Poster at Transylvanian Machine Learning Summer School 2018


Dragos Costea, Alina Marcu, Emil Slusanschi, Marius Leordeanu

Road detection from aerial images is a challenging task for humans and machines alike. Occlusion, the lack of visual cues and slim class borders for other road-like structures (such as pathways or private alleys) make the problem inherently ambiguous, requiring logic that goes beyond the input image. We propose a three-stage method for the task of road segmentation - first, an ensemble of multiple U-Net like CNNs generate binary road masks. Second, another CNN learns to refine roads segmentations based on the fusion of the road maps from the first stage. Third, missing links are added based on the inferred graph to improve segmentation.

Keywords: Road segmentation, CNNs, aerial images

Poster at Deepglobe workshop, in conjunction with Computer Vision and Pattern Recognition (CVPR) 2018


2017


Dragos Costea, Alina Marcu, Emil Slusanschi, Marius Leordeanu

Recognizing roads and intersections in aerial images is a challenging problem in computer vision with many real world applications, such as localization and navigation for unmanned aerial vehicles (UAVs). The problem is currently gaining momentum in computer vision and is still far from being solved. While recent approaches have greatly improved due to the advances in deep learning, they provide only pixel-level semantic segmentations. In this paper, we argue that roads and intersections should be recognized at the higher semantic level of road graphs - with roads being edges that connect nodes. Towards this goal we present a method consisting of two stages. During the first stage, we detect roads and intersections with a novel, dual-hop generative adversarial network (DH-GAN) that segments images at the level of pixels. At the second stage, given the pixelwise road segmentation, we find its best covering road graph by applying a smoothing-based graph optimization procedure. Our approach is able to outperform recent published methods and baselines on a large dataset with European roads.

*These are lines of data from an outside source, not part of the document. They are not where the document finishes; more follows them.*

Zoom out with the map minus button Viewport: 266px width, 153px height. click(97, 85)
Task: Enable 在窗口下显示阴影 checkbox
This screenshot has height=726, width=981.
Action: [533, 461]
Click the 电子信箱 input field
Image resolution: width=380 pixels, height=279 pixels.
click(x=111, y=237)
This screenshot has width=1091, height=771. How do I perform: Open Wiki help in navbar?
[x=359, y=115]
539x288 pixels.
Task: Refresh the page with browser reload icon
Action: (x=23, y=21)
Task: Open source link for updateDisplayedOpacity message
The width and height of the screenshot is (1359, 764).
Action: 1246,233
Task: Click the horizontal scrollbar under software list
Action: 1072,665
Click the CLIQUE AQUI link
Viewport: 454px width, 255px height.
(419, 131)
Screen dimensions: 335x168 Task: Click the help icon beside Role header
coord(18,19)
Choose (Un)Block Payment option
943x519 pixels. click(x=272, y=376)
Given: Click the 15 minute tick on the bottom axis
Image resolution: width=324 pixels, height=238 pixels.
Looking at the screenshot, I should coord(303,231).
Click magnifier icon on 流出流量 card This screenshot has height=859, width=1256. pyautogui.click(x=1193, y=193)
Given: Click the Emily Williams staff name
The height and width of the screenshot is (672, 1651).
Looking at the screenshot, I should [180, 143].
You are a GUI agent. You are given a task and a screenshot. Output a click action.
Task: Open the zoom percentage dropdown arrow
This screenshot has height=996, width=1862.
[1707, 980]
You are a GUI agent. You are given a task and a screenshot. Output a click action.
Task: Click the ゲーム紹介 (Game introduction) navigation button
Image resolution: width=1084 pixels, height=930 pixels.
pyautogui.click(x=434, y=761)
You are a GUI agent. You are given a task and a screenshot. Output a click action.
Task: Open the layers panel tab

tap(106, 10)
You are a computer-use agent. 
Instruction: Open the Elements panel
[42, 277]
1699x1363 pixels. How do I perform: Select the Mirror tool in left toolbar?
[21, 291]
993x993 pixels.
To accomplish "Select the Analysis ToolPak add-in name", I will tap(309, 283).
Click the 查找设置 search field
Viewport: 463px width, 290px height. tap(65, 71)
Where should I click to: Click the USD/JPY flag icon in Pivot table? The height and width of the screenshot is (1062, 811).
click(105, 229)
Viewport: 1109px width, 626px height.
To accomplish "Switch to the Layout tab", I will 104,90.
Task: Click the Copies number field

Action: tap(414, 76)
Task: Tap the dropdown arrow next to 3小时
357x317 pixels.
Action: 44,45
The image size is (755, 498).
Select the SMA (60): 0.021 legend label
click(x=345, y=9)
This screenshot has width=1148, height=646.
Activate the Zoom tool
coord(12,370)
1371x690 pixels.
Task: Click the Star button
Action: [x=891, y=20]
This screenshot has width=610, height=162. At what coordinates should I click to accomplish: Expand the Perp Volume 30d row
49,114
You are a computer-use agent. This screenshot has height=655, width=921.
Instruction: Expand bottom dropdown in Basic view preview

Keywords: Road segmentation, tracing, optimization, CNNs, aerial images

Oral presentation at UAVision Workshop, International Conference of Computer Vision (ICCV) 2017 | Best presentation award


Alina Marcu, Marius Leordeanu

The importance of visual context in object recognition has been intensively studied over the years. Along with the advent of deep convolutional neural networks (CNN), using contextual information with such systems starts to receive attention in the literature. Regardless of deep learning advances, aerial image analysis still poses many great challenges. Satellite images are often taken under poor lighting conditions and contain low resolution objects, many times occluded. For this particular task, visual context could be of great help, but there are still very few papers that consider context in aerial image understanding.Our work addresses the task of object segmentation in aerial images with a novel dual-stream deep convolutional neural network that integrates the local object appearance and global contextual information into a unified network. Our model learns to combine local object appearance and global semantic knowledge simultaneously and in a complementary way, so that together they form a powerful classifier. Experiments on the Massachusetts Buildings Dataset demonstrate the superiority of our model over state-of-the-art methods. We also introduce two new challenging datasets for the task of buildings and road segmentation. While our local-global model could also be useful in general recognition tasks, we clearly demonstrate the effectiveness of visual context in conjunction with deep nets in aerial image understanding.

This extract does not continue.